Who is running the show? Who is directing the action? Who is determining what we do with our lives? Who decides what constitutes the life that is our life to live? Who says who we are? We can want what we have no business having. How do we know whether we have any business having what we want? We have a mind of our own. How do we identify, surrender to, and serve the mind that is our true mind, the mind that knows who we truly are? How do we get to the place of living out of the spontaneity, out of the authenticity, of our being? Of being aligned with who we are and why we came? How do we find our way to ourselves?

The search for ourselves, for the integrity of our lives, is the search for the Holy Grail, the spiritual journey, the spiritual path, the spiritual task. We get there by asking, and answering, the Grail questions. The first Grail question is “What is the problem? What’s the matter? What’s the trouble? What ails you?” Or, to put it another way, What do you have that you don’t want? And, What do you want that you don’t have? That’s it. Get to the bottom of that and you have it made.

The problem is solved by getting what we want or by changing what we want. But, we don’t what to change what we want. We want what we want. That’s the problem. We are the problem. “We have met the enemy and the enemy is us.” We want to find the Holy Grail, and we stand in our own way, and won’t give way. Stubborn to a fault. Life on our terms or not at all! Something has to give. There is no making it easy. There is no talking you into what must be done. Either you can take it, or you can’t (the pain of surrender, that is). Either you have what it takes, or you don’t. Asking the first Grail question takes you to the heart of the matter. The problem is you.

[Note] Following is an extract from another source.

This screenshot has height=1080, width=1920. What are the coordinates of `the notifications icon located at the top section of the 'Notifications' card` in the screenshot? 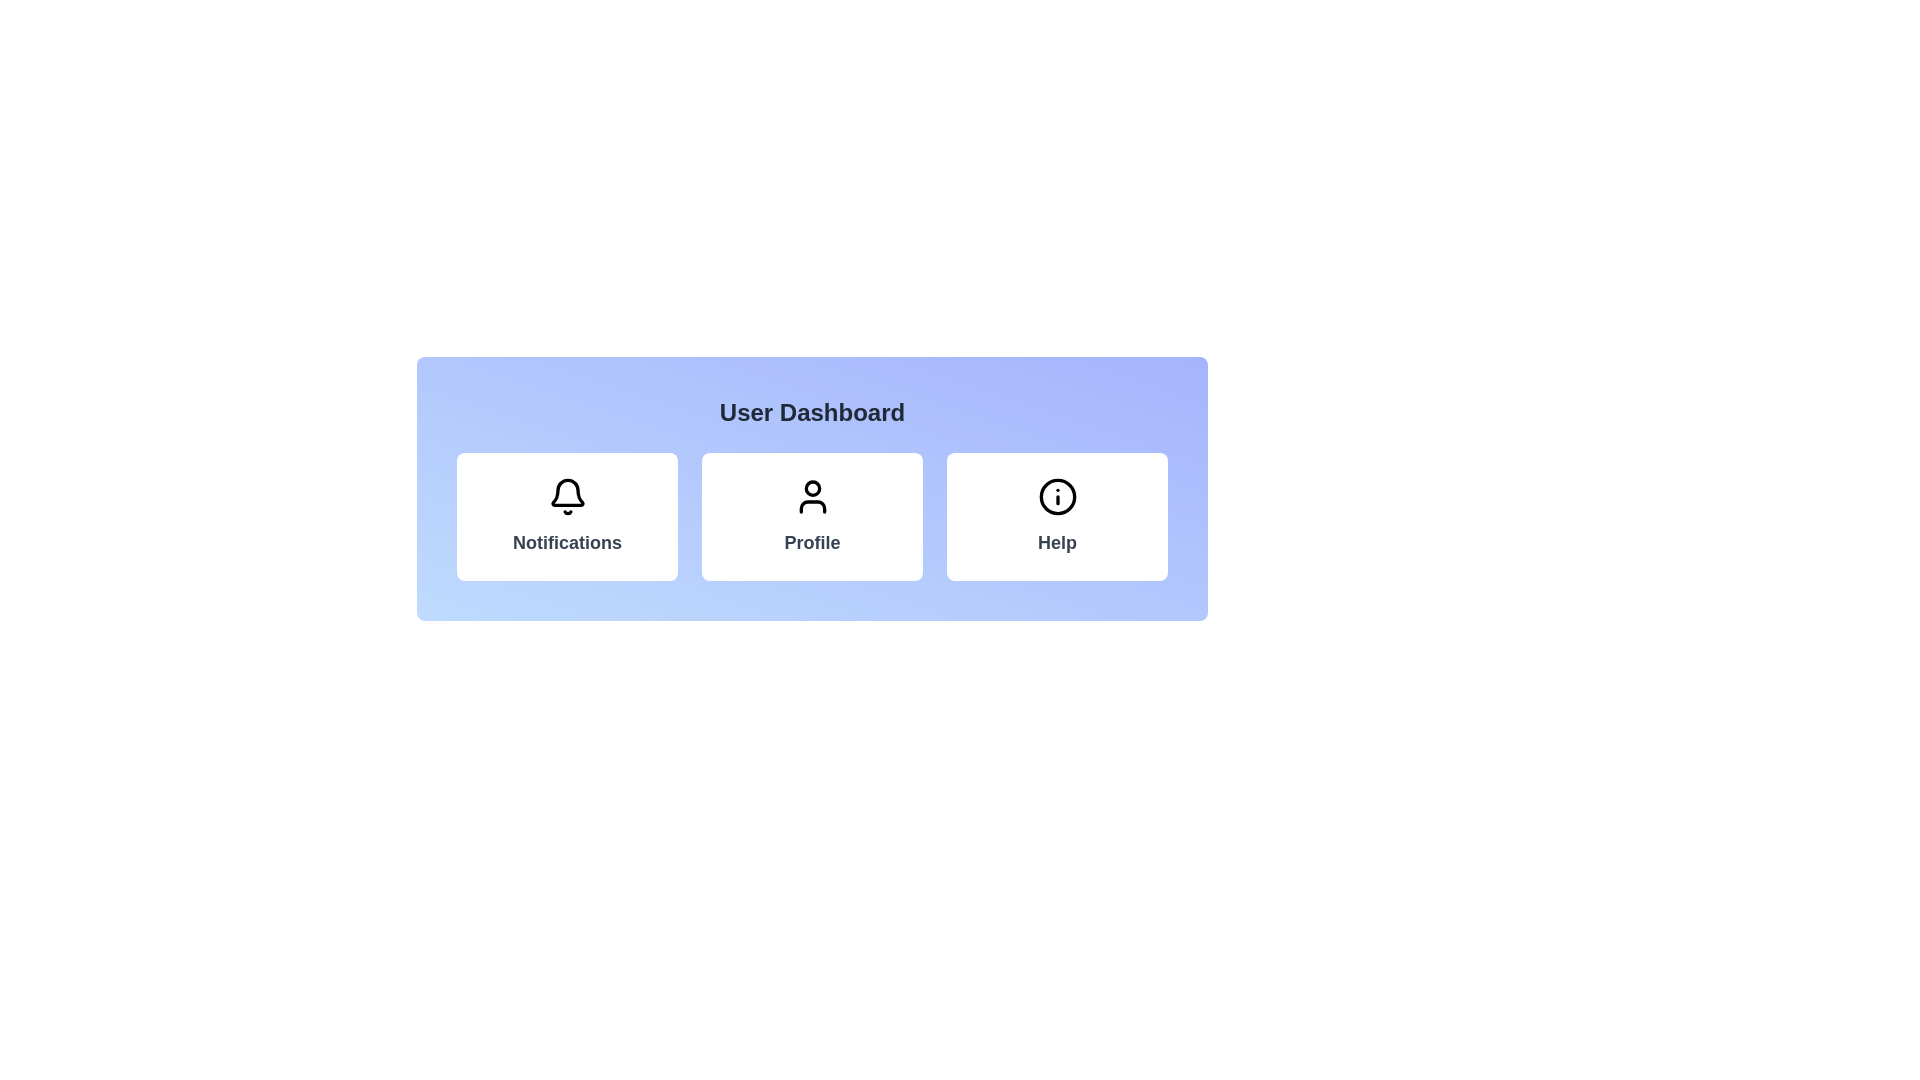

What are you going to do?

In Christian terminology, this is the point of conversion, of submission to the will of God. It is the point of handing ourselves over, of surrendering our ideas of how things ought to be, and accepting God’s will, using the old terminology, for our lives. “Thy will, not mine, be done.” The problem, of course, is, who is to say? Who is to say whether this is “God’s will” or our will that is being done? Is it our life we are living or our ideas for our life? We do, of course, we say, and that tilts the table dramatically in our favor. So, in the showdown with ourselves, we have the clear advantage. Even if we have the best of intentions, and really, truly, mean to embrace and submit to the life that is ours to live, never mind what we wish it were, fooling ourselves is what we do best. We can tell ourselves we are giving up what we want in order to live aligned with the life that is our life to live, without anything changing about the way we think about our lives or live them.

We must not push too quickly past this point of confrontation with ourselves over who is in charge and whose wants and wishes and desires are governing our choices and determining our actions. In Christian terminology, this is the place of Jesus’ temptations in the wilderness. It is exactly about who is making the calls about the way life is to be lived. In the Gospels, Jesus’ opponent is Satan. Today, we can understand the Great Satan to be ourselves, our wants and wishes about how our life is to be run. And, that Satan Self is never far away. We do not distance ourselves from that self, but carry out the conversation about who is in charge and who decides how life is to be lived all the way to the grave. It has to be the right kind of conversation, carried out in the company of the right kind of people, or we wind up kidding ourselves and telling ourselves exactly what we want to hear. The search for our authentic self is a search for authentic selves who can help us along the way.